You really replace “blueberry” with just about any berry fruit and it’s going to make a nice fruity addition to the mojito, which is one of my favorite classic rum cocktails.I use blueberries here largely in part because it’s the season for them. When done right, using fresh ingredients, this is a really solid cocktail come spring and summer. Many mojito recipes call for simple syrup, though I like using superfine sugar since it captures the essence of the original mojito. You’ll crush the mint and sugar at the bottom of a glass to release the oils before adding lime juice and stirring. Add rum and stir again before topping with club soda and some blueberries and mint for garnish.
- 2 oz. Pimm’s
- .5 oz. gin
- .75 oz. lemon juice
- .75. oz. agave
- Ginger beer
- Optional for garnish: Strawberries, cucumber, basil
So this marries one of my favorite summer bbq punches (Pimm’s) with one of my new favorite spirits (gin), and perhaps my favorite of these easy spring cocktail recipes. What I love about Pimm’s (the one above from Searsucker in San Diego) is that it’s one of the oldest, yet most versatile spirits (officially a liqueur), but with far less alcohol than your everyday spirit. So you can really add sweeteners, fruits, and vegetables to taste as you’re making it. In other words, it’s a great big batch drink. While Pimm’s No. 1 is already gin-based, I decided to go next level and add some more gin. With spring being so floral, and gin similarly so floral, it seemed like the right thing to do. You’ll mix all the ingredients together (except the ginger beer) in a glass with ice before topping with an ounce or two of ginger beer. Then add slices of your favorite fruit and herbs.
- 2 oz. tequila
- .5 oz. Campari
- .75 oz. orange liqueur (like Grand Marnier or Cointreau)
- .75 oz. lime juice
- .25 oz. agave
- Sparkling grapefruit juice
This may be one of my favorite cocktails I’ve made, in part because it takes a beloved cocktail and throws some challenging ingredients to it like Campari and sparkling grapefruit juice. I’ve started experimenting more with challenging flavors, and this was a great example. However, you may want to play with the flavors and quantities. For example, if you don’t usually have a sweetener in your margarita (like traditional margaritas), then you may want to completely take out the agave. And if you love Campari, then you may want to amp up the flavor of that. I don’t naturally gravitate to bitter flavors like Campari, so I lessened the flavor of it. Otherwise, it’s an easy cocktail to make. You’ll simply add all of the ingredients (except the sparking grapefruit juice) to a cocktail shaker filled with ice and shake. Strain into a rocks glass filled with ice and top with sparkling grapefruit juice.

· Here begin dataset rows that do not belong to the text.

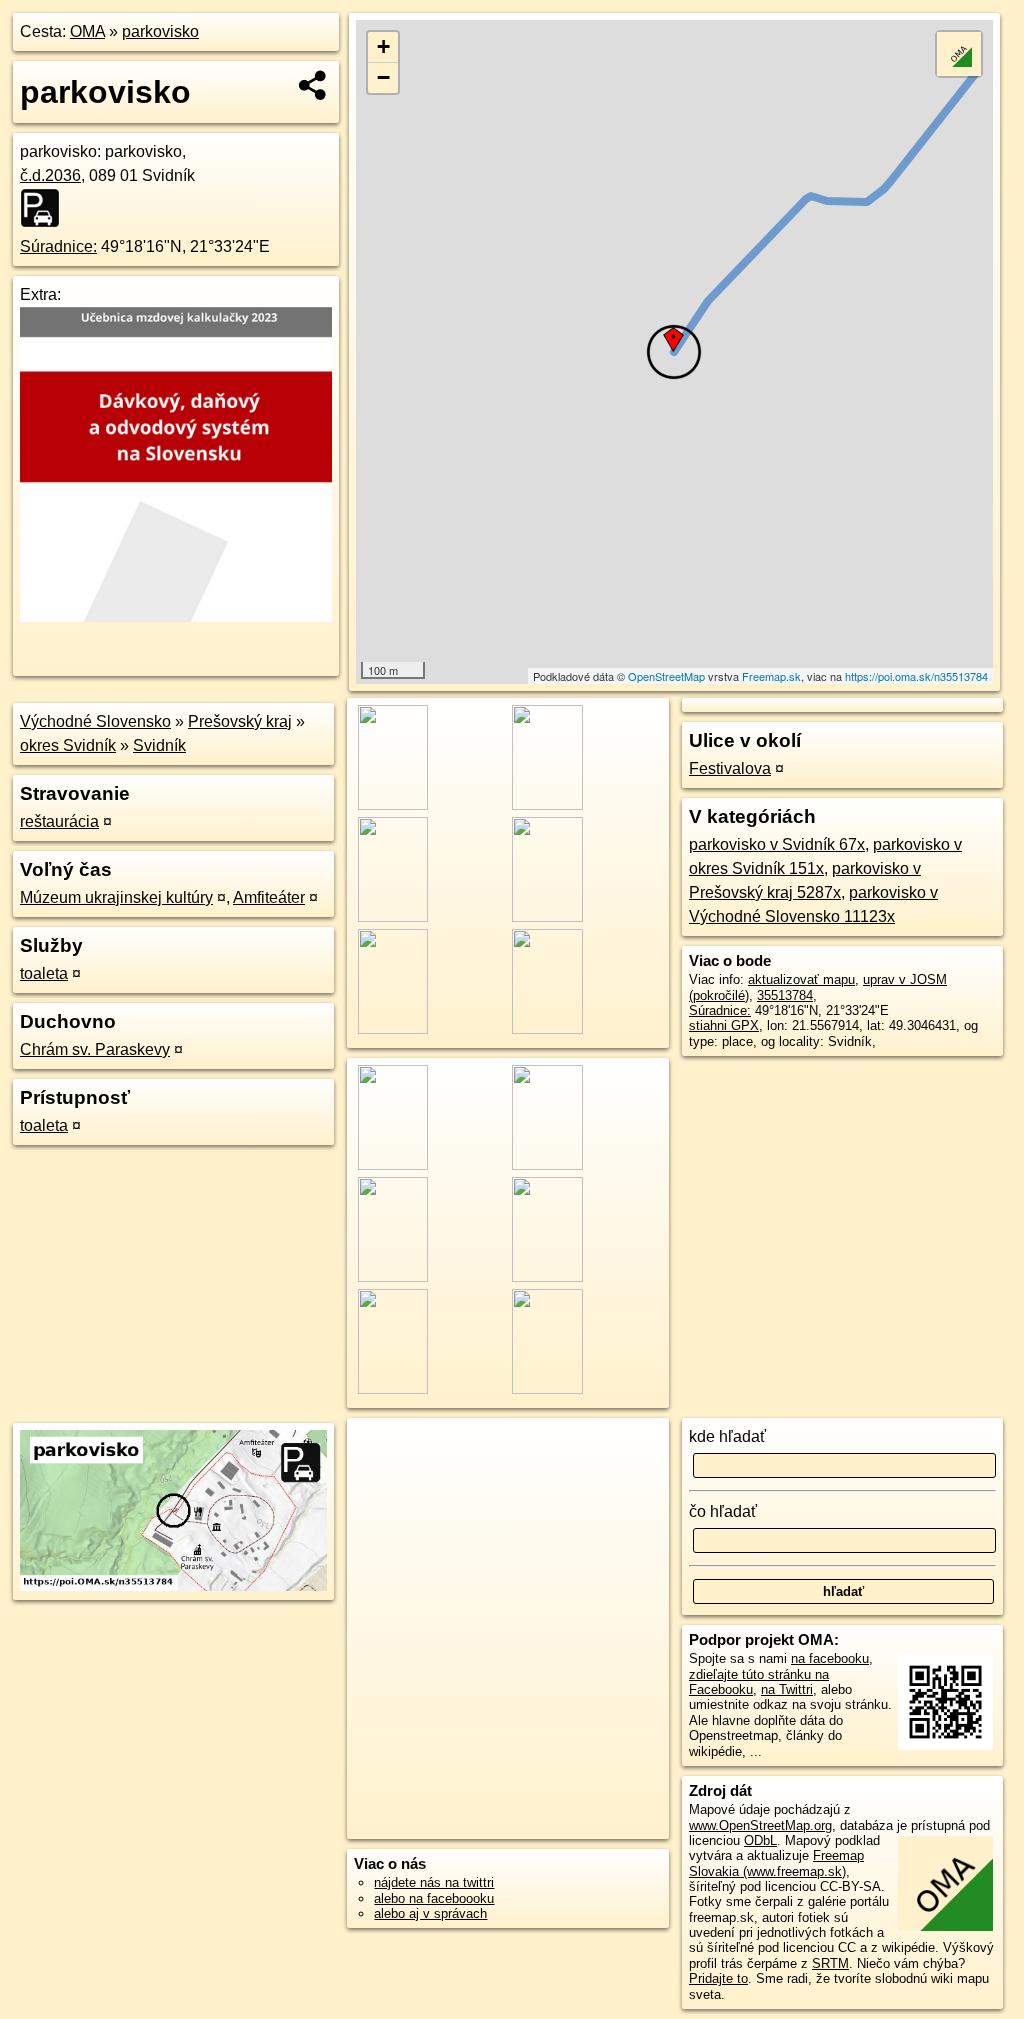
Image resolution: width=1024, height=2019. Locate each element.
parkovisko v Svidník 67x (777, 844)
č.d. (50, 175)
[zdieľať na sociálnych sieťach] (313, 85)
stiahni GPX (724, 1025)
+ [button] (383, 46)
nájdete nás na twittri (434, 1882)
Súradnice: (58, 246)
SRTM (830, 1963)
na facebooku (830, 1658)
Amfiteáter (269, 897)
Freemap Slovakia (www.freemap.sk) (776, 1863)
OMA (87, 31)
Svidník (159, 745)
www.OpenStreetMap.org (760, 1825)
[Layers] (959, 54)
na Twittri (787, 1689)
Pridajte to (718, 1978)
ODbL (760, 1840)
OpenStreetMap (666, 676)
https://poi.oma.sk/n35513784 (916, 676)
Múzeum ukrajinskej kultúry (116, 897)
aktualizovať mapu (801, 979)
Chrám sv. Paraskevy (95, 1049)
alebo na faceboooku (434, 1898)
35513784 (785, 995)
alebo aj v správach (430, 1913)
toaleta (44, 973)
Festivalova (730, 768)
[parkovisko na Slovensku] (46, 208)
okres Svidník (68, 745)
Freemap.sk (771, 676)
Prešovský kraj (240, 721)
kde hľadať (727, 1436)
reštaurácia (59, 821)
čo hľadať (723, 1511)
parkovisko (160, 31)
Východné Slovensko (95, 721)
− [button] (383, 77)
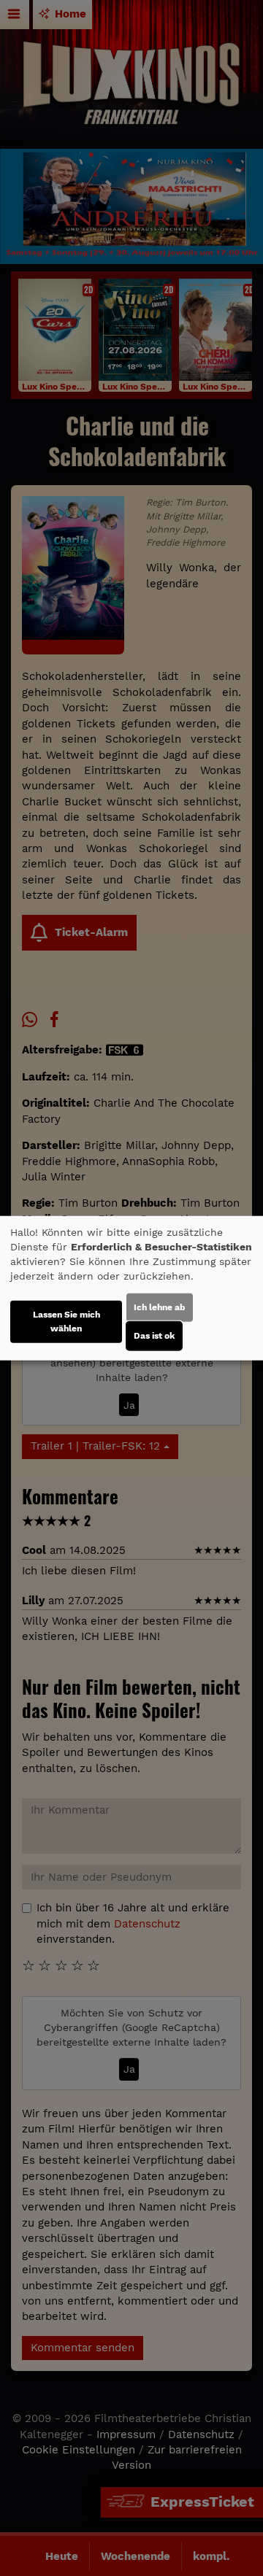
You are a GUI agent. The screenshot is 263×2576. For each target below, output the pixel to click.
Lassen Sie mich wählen (66, 1322)
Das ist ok (154, 1336)
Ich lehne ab (160, 1307)
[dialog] (131, 1288)
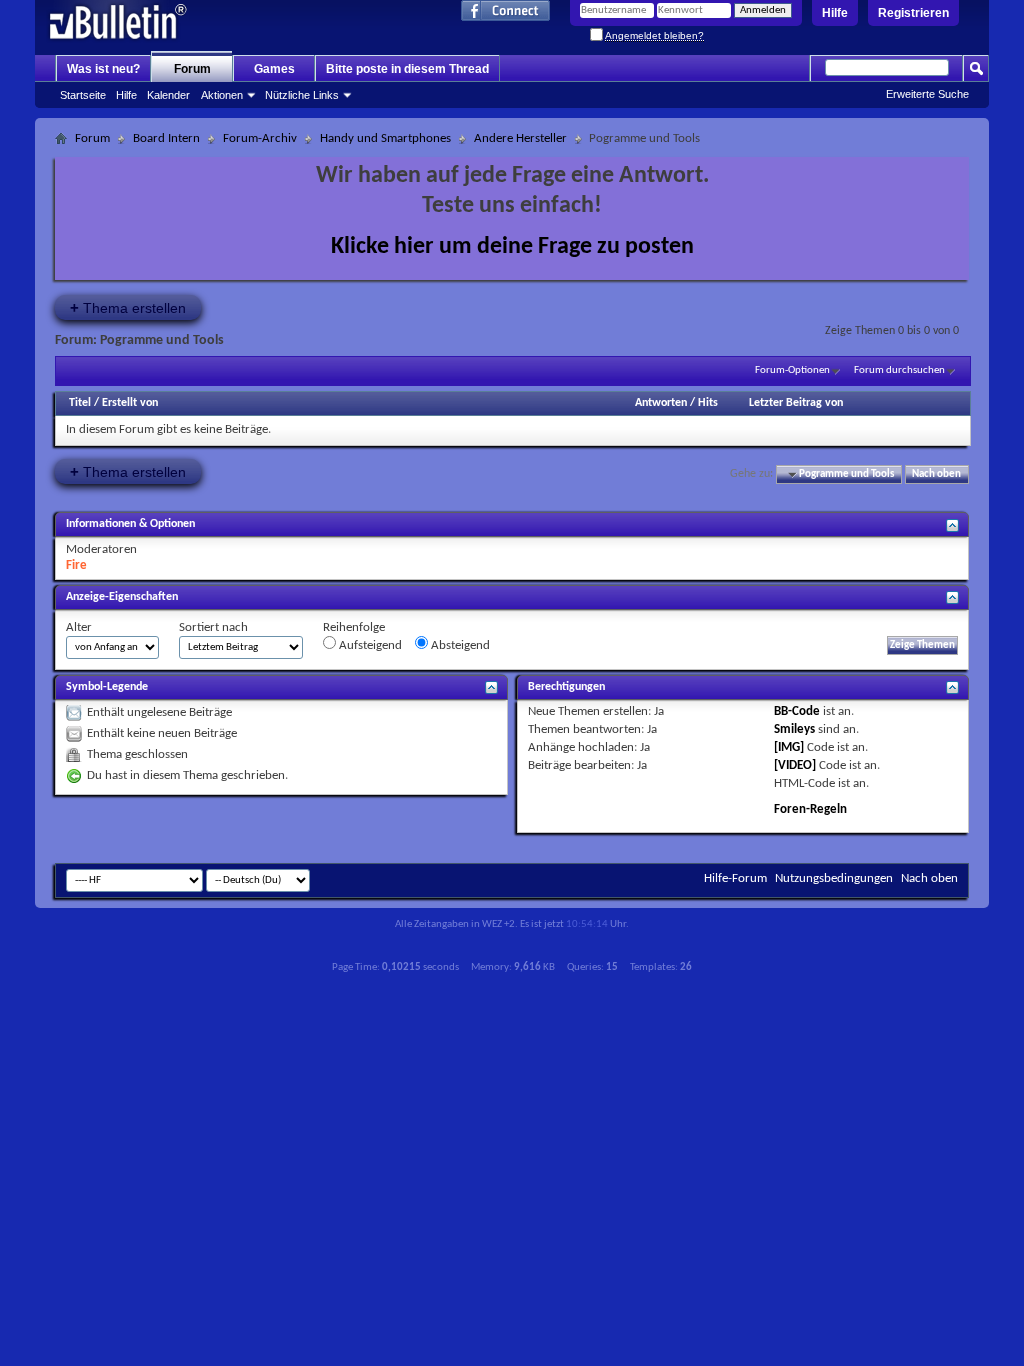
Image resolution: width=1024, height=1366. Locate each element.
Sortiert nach (213, 627)
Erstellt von (130, 403)
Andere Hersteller (520, 138)
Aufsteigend (369, 645)
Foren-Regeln (810, 809)
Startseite (83, 95)
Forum (192, 69)
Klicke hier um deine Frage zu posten (512, 247)
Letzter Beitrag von (796, 403)
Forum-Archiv (260, 138)
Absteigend (459, 645)
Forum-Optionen (792, 370)
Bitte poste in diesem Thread (407, 69)
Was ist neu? (103, 69)
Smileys (794, 729)
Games (274, 69)
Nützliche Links (302, 95)
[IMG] (789, 747)
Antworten (661, 403)
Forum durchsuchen (899, 370)
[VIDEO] (795, 765)
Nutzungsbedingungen (834, 878)
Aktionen (222, 95)
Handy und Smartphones (385, 138)
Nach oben (936, 474)
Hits (708, 403)
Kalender (168, 95)
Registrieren (913, 13)
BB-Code (797, 711)
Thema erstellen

I had no idea what to call this, so since “Pina Colada” simply means “strained pineapple” in Spanish, and since mezcal is much more Spanish than rum, I decided on Pinamezcalada. This continues with that trend of creating craft cocktails that use interesting flavors. The spring flavor for this is pineapple, which most people probably picture in rum cocktails, and nothing else. But let’s live on the edge, shall we? You’ll add all the ingredients to a cocktail shaker filled with ice and shake. Strain it into a rocks glass filled with ice and if you’re feeling saucy, garnish with a small piece of pineapple.